Source: The Six Dumbest Ideas in Computer Security
This was from 2005, and if your organization’s approach was always Default Deny, then it’s a great idea. The problem with Default Deny isn’t the idea, it’s switching away from Default Permit after decades of acclimation. One comment in the HackerNews discussion about this article says it adds “three more steps” to the conversation with IT to fix your app after the change. I would argue that it’s a whole lot more than that.
A friend of mine has trouble running a very important vendor application used in his department. It stopped working some time ago, so he opened a ticket with IT. It was so confusing to them that it got to a point that they allowed him to run Microsoft’s packet capture application on his machine. He followed their instructions, and captured what was going on. But, despite the capture, they were unable to get it working through the firewall.

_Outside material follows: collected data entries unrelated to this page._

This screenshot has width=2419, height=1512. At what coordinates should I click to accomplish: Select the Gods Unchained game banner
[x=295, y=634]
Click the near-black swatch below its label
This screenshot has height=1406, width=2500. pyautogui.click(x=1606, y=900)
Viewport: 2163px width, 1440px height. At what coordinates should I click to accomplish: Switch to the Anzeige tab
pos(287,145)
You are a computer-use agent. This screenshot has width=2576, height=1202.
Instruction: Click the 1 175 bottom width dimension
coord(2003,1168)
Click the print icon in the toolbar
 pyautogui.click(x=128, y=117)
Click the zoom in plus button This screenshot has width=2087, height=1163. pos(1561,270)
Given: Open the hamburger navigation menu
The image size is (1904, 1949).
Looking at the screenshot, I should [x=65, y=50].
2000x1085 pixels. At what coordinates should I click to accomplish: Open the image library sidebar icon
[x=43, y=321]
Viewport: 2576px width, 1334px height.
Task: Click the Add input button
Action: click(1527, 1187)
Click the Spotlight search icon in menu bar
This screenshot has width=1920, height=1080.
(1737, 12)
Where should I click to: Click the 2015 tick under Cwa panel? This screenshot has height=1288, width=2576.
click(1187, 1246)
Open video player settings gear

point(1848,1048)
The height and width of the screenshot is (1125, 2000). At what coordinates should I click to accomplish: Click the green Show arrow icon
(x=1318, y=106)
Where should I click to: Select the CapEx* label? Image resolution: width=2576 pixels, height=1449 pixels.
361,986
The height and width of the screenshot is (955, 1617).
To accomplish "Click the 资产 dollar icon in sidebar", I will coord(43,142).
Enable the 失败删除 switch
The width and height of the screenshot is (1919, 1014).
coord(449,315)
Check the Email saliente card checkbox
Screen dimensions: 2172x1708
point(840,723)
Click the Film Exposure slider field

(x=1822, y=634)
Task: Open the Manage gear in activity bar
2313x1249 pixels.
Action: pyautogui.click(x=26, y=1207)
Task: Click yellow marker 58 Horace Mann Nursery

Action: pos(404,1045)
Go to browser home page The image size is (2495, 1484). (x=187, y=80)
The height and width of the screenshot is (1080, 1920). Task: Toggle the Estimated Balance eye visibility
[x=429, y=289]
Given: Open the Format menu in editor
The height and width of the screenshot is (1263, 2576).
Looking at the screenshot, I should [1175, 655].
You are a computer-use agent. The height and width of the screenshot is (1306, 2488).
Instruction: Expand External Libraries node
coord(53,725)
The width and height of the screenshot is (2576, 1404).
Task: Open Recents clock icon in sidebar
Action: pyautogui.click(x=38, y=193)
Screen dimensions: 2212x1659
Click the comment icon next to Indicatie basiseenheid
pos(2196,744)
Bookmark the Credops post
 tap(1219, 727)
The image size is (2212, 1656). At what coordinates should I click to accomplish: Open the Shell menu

Out of frustration, he sent the capture to me and asked me to take a look. Even though our laptops are really locked down, as a dev, I get admin on my machine, and I have MSDN, so I downloaded Microsoft’s tool, and looked over the capture. It was a complicated architecture, using a client/server implementation on the local machine. The front end was working over networking ports to talk to its back end, and the back end was using other ports to talk to the vendor’s servers.
I knew what to look for because I had just undergone a lot of pain with my own development workflow, because the company had started doing Default Deny, and it was messing with my development workflow in several ways. Not too long before, they dropped the bomb that EVERY network communication through the firewall required the Cisco Umbrella certificate (so that they can intercept and inspect all traffic, despite SSL). I had to figure this all out on my own, based on the behavior I was seeing, but I was able to figure out how to download that cert and include it in the chain to work with both bundle
and HTTP calls in Rails, and psql
for Postgres.
Then they locked out Postgres’ default port entirely. They reopened it for me at my request at first. Then six months later, they closed it again, and told me that I needed to formally request permissions for that, which was going to be a many-years-long process. I “just” rewrote the functions I needed in my Rails app to use HTTPS instead of using a direct database connection.
Anyway, I told my friend what ports IT needed to open, and how that he needed to explain to the vendor that they had to include the Umbrella cert in their chain on the back end, but he’s still having problems. Why am I being vague about the details here? It’s not because of confidentiality, though that would apply. No, it’s because my friend had been “working with IT” for over a year to get to this point, and this was two years ago, and I’ve simply forgotten a lot of the details.
“I said all of this to say” that saying it will take “3 extra rounds” is a bit of an understatement when IT starts doing “default deny,” at least in legacy manufacturing companies.